Records excerpted from a collection
*** Block opens ***
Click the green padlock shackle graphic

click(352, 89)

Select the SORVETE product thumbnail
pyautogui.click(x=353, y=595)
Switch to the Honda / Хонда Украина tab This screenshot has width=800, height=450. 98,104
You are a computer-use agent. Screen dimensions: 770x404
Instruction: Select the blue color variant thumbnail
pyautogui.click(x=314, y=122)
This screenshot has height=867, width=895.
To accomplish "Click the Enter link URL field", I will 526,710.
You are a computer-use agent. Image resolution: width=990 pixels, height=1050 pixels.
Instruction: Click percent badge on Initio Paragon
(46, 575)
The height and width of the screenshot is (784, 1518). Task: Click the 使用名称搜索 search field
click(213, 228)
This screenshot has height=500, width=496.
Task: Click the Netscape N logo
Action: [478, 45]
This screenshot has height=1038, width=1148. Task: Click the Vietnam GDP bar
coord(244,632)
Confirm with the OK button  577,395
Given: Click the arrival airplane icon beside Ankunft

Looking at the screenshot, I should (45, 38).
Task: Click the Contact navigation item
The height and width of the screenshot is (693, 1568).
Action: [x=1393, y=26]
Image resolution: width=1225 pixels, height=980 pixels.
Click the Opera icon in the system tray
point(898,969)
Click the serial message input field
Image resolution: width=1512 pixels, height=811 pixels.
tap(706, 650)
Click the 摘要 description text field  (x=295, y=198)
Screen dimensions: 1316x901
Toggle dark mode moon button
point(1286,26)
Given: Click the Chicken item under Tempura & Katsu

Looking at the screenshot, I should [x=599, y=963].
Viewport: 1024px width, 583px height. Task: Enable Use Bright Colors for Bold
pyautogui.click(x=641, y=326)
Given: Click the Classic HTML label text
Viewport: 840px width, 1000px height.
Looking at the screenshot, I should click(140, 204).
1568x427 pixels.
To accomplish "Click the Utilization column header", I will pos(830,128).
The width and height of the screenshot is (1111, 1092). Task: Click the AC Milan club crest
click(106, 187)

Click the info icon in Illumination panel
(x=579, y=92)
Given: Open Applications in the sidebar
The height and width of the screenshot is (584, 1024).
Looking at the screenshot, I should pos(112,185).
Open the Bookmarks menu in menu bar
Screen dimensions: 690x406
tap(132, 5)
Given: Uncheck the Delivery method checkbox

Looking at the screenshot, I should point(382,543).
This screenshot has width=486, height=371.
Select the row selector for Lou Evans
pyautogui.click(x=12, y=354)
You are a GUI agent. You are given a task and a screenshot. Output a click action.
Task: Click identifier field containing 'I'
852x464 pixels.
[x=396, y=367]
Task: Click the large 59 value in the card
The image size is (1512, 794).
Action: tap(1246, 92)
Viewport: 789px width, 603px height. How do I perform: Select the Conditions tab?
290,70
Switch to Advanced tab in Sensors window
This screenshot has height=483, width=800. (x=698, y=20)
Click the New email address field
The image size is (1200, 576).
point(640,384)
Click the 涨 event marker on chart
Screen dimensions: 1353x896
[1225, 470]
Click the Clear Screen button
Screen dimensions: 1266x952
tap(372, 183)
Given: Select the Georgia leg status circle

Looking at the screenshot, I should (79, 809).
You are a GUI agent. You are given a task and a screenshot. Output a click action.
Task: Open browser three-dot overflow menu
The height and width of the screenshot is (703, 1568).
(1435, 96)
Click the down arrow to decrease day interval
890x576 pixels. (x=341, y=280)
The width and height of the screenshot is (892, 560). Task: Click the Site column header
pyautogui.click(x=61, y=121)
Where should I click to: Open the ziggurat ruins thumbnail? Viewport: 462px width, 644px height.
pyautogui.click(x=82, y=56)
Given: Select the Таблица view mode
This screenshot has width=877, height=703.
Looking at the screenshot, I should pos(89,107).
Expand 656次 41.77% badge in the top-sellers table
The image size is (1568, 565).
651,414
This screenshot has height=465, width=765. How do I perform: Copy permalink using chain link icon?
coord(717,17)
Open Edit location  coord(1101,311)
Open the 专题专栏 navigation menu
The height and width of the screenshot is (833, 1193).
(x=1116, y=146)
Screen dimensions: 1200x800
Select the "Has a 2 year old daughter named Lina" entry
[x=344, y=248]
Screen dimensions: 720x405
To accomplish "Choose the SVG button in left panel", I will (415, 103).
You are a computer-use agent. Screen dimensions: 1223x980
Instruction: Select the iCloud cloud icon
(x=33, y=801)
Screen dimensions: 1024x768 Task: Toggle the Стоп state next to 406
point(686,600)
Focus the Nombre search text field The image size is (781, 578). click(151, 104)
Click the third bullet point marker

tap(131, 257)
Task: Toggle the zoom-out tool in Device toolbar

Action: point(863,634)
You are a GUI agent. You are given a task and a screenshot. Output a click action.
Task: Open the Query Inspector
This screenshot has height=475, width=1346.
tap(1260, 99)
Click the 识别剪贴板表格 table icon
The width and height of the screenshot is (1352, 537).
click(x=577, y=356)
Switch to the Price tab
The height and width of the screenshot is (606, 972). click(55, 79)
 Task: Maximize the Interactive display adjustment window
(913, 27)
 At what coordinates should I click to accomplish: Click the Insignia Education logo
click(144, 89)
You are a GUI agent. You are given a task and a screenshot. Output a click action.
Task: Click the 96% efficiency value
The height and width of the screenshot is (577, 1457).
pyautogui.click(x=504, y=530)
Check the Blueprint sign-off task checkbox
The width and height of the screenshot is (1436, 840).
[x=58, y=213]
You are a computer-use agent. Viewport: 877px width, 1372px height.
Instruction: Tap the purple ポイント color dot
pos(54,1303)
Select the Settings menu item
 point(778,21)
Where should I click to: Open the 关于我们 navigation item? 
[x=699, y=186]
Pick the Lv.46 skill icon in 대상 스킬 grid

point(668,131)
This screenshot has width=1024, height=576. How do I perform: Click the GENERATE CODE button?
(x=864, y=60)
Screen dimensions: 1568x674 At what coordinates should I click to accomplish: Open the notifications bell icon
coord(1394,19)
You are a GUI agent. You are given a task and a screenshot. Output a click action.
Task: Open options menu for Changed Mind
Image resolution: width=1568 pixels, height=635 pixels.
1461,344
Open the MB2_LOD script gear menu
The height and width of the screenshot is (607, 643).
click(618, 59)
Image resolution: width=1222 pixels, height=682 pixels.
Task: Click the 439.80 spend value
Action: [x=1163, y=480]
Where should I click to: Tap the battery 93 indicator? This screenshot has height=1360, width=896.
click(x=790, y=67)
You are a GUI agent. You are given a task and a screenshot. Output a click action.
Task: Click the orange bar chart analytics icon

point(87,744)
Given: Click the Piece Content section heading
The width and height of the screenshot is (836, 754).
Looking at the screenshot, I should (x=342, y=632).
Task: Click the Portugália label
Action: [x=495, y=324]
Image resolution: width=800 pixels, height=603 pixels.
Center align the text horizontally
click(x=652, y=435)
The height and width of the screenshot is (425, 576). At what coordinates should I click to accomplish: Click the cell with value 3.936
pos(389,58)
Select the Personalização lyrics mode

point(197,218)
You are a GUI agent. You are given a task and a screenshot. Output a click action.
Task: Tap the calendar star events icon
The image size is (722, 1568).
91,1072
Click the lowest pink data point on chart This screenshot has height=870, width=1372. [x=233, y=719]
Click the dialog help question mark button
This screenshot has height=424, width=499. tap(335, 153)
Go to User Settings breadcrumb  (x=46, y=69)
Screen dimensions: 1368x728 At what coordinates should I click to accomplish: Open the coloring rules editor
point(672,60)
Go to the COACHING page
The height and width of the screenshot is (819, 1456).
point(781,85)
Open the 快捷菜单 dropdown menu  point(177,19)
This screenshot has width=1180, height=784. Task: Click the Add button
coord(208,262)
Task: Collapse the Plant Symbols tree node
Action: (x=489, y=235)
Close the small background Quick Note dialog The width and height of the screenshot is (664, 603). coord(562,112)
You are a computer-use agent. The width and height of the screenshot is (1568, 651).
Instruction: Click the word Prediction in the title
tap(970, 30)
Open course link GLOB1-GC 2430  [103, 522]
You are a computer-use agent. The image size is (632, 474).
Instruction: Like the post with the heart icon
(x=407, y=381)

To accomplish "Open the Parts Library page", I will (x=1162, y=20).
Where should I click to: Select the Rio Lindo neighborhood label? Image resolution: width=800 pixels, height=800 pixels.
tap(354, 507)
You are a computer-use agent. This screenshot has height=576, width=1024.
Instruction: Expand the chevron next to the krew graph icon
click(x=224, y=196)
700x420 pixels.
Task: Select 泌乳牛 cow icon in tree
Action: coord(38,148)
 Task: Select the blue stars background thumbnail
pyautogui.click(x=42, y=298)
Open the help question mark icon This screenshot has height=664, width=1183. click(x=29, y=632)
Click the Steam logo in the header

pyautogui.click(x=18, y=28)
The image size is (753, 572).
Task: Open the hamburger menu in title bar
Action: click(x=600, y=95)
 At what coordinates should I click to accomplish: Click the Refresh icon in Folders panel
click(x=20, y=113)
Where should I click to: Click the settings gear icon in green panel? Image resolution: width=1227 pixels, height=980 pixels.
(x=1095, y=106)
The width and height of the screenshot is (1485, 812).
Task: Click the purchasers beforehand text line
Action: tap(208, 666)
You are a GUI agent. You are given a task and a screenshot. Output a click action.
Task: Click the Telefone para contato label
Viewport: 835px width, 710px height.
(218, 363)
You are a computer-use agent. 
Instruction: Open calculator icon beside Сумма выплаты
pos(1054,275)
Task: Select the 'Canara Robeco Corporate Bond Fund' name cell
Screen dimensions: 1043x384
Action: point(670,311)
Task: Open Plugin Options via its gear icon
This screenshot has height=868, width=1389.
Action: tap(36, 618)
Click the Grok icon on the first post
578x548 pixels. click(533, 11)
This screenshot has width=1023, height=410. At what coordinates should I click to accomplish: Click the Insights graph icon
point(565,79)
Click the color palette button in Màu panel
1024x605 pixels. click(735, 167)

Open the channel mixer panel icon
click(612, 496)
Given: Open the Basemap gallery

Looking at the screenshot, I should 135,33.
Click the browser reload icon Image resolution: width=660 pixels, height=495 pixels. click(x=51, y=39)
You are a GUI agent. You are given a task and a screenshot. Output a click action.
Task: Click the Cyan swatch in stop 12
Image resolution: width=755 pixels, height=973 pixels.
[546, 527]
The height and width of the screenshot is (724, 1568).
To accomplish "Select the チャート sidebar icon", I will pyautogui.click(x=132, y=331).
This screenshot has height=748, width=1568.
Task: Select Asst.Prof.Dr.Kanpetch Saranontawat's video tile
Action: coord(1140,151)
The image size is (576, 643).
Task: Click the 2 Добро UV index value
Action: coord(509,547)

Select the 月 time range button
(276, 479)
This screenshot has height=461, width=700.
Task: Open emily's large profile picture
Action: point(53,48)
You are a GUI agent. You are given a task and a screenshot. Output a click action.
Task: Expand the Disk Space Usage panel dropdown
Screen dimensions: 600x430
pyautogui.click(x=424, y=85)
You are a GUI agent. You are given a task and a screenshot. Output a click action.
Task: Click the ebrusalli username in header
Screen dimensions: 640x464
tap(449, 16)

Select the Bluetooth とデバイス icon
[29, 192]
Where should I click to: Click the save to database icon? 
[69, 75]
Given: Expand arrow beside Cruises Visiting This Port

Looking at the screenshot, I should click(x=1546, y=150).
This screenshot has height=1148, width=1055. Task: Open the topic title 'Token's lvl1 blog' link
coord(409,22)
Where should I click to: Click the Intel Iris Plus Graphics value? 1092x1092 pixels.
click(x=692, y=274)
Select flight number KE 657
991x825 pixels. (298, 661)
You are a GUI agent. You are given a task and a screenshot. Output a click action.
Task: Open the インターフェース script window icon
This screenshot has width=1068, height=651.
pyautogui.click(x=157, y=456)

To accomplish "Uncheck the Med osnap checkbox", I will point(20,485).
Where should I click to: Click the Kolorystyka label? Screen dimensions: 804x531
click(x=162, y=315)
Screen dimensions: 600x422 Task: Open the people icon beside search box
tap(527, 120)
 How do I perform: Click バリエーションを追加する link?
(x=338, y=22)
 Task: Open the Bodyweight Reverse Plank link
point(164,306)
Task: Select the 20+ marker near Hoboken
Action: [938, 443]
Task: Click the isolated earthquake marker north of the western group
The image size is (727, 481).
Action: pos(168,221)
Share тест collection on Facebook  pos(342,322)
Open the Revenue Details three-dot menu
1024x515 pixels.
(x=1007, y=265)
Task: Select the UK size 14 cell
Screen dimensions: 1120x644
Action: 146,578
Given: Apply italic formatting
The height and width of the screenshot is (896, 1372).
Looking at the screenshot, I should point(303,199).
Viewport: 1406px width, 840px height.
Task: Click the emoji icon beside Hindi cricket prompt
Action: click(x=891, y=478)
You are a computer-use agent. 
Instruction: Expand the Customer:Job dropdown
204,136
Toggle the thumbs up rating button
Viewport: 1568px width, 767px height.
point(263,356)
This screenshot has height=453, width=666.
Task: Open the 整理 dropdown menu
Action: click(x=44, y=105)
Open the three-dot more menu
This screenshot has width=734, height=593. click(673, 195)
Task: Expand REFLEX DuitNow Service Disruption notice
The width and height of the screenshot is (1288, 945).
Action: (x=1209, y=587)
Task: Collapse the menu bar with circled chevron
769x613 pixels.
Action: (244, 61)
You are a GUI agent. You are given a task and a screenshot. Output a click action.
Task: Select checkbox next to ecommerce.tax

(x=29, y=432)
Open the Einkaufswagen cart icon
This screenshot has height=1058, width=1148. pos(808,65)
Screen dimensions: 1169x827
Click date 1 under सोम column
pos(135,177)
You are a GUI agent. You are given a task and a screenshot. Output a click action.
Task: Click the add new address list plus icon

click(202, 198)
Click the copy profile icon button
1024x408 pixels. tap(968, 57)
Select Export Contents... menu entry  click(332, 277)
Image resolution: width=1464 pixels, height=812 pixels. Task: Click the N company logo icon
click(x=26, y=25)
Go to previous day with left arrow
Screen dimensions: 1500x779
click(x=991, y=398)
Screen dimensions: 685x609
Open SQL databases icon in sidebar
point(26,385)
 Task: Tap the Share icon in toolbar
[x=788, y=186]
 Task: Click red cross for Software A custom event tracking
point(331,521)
*** Block closes ***
_WHAT TO WORK ON_
Given the records above, return exactly the lines starting at the line containing "Open the three-dot more menu" and ending at the line containing "Task: Collapse the menu", including both.

_ANSWER SPACE_
Open the three-dot more menu
This screenshot has width=734, height=593. click(673, 195)
Task: Expand REFLEX DuitNow Service Disruption notice
The width and height of the screenshot is (1288, 945).
Action: (x=1209, y=587)
Task: Collapse the menu bar with circled chevron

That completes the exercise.